■ **Selected passage**:
Content starts
Though the ending was wincingly melodramatic, the bulk of E.M. Forster’s The Machine Stops was eerily prescient — even more so given the 1909 publication date. (I thought his prediction of “imitation marble” — like the formica surrounding my kitchen sink — was particularly apt.)

Still, I might have dismissed it as too hyperbolic a warning were it not for a recent brush with the possibility of losing my place in the cloud. I let a typo through while entering my Google account credentials, which brought up a screen declaring that my account had been deleted (for some reason, I was served this doomsday message instead of the usual “incorrect password” elbowing). Though I don’t yet depend on them for air, food, or “medical apparatus” — I’m struck by how anxiety-inducing it was to see the words “this account no longer exists” on my phone. To rebuild from zero seems wearisome at best, and impossible at worst. This threat of silence brought real, physical anxiety. Without my GMail archives, saved articles on Google Reader, my contact lists, etc., rebuilding — much less remembering — my “thousands” of acquaintances would be impossible. My social, professional, and personal existence seem perilously leveraged by a single entity. Who even knows where the actual bits that represent this existence reside — Google’s estimated to have about half a million servers, spread across a dozen countries. This can’t be good. (But the very nature of cloud computing makes it so damn easy to ignore.)
Content ends
■ **Dataset section**:
Content starts
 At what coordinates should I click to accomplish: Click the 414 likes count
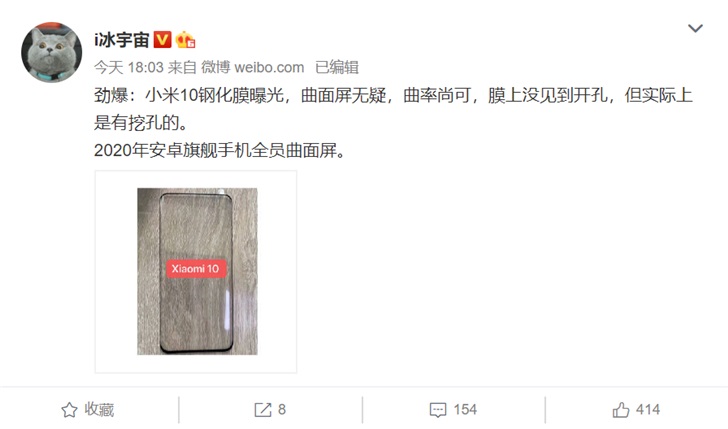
Content ends
■ **Exercise tasks**:
- a) Answer these about the passage on The Machine Stops:
(i) What publication date does it give for The Machine Stops?
(ii) What words did the writer see on the phone after the typo?
(iii) About how many servers is Google estimated to have, and across how many countries?
- b) Pick up the passage on The Machine Stops after its last sentence and continue it.

■ **Answers to this exercise**:
- a)
(i) 1909
(ii) "this account no longer exists"
(iii) About half a million servers, spread across a dozen countries

- b)
Forster’s take on the inversion of the idea of the frontier also held my interest. Before the latter stages of the industrial revolution, nature provided the frontiers to be pioneered / conquered / etc. — the west, agriculture, sanitation, space, etc. But in the information age, it’s became fashionable to cast technology as a kind of frontier (Or so it was in the '90s… now it seems we’re in transition.). Yet, Forster turns this notion around, imagining technology conquered and the physical world turned back into frontier — this is particularly clear from the descriptions of the Earth’s surface: Kuno assures his mother that “I shall take all precautions” in the face of the surface’s perils. (The parallels to current ecological concerns are impossible to miss.)